Additionally, a big name can provide a vote of confidence to future investors and also increase a company’s attractiveness to world-class talent.

But instead of proactively trying to grow the startup, someone on a dozen or 20 boards may end up opting out due to lack of focus or simply lack of time. It may not be the end of the world when times are good, but when crisis hits and all hands are needed to steer the ship, a distracted or overly engaged board can hurt company performance. a company.

A key element of venture capital funding is the added value of experienced and knowledgeable investors, but if over-committed board members are unable to commit the necessary time, they may not be able to leverage their skills effectively to add that value. By spreading too thin, they can miss red flags with potentially disastrous results. For examples of what can happen when boards fail to pay close attention to growing startup problems, see Theranos, Uber, or WeWork.

Overboarding isn’t just bad for startups. It’s bad for the board members themselves. Let’s not forget that performing this role can be exhausting, increasing the risk of burnout. Of course, some companies will have dedicated portfolio teams that can do the work for board members in terms of gathering the necessary information about a company. But even so, with a mountain of startups to help govern in addition to other tasks as an investor, the difficulties of staying informed and uncovering each startup’s needs are obvious.

There is also evidence that a high number of board seats for startups is not always a good thing. A Correlation Ventures study analyzing exits in the United States from 1998 to 2017 found that startups with four or more VCs on the board underperformed even when vetted for investment stages, industry groups and periods. Companies without a board of directors have had the worst results, however, so this should not be used as an excuse to get rid of external governance altogether.

So how many board seats should an investor hold? Well, that depends.

Whether you are a member of the board of directors of a start-up or early-stage company, this will be taken into account. The more the startup grows and becomes established, the less support you will need to provide. If the startup is doing well and doesn’t need to pivot or restructure, then again, the services of a board member won’t be needed as much.

But the times ahead will test many businesses. Already last year, waves of layoffs swept through the tech sector and startups focused on nothing but growth had to change not only their practices but also their mentalities. Having a board member with experience and expertise – and the time to deploy them – is a big help in getting through tougher times.

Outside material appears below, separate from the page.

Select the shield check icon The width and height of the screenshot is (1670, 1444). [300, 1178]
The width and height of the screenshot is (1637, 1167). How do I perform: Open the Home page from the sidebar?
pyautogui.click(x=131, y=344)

So, when considering board composition, a few tips for startups: Treat a board seat like any other job. Allocation of a seat is neither a gift nor a reward, but should be approached in the same way as hiring for a leadership position. Choose people who have the skills and resources to serve your business and be clear about what you expect of them.

Having a big name on the board is great when it comes to future funding, but if that’s the only reason they’re in the job, then it’s a missed opportunity to bring in someone who could be more useful and more committed to the future of your business. . And do not hesitate to replace them if possible when they are not enough.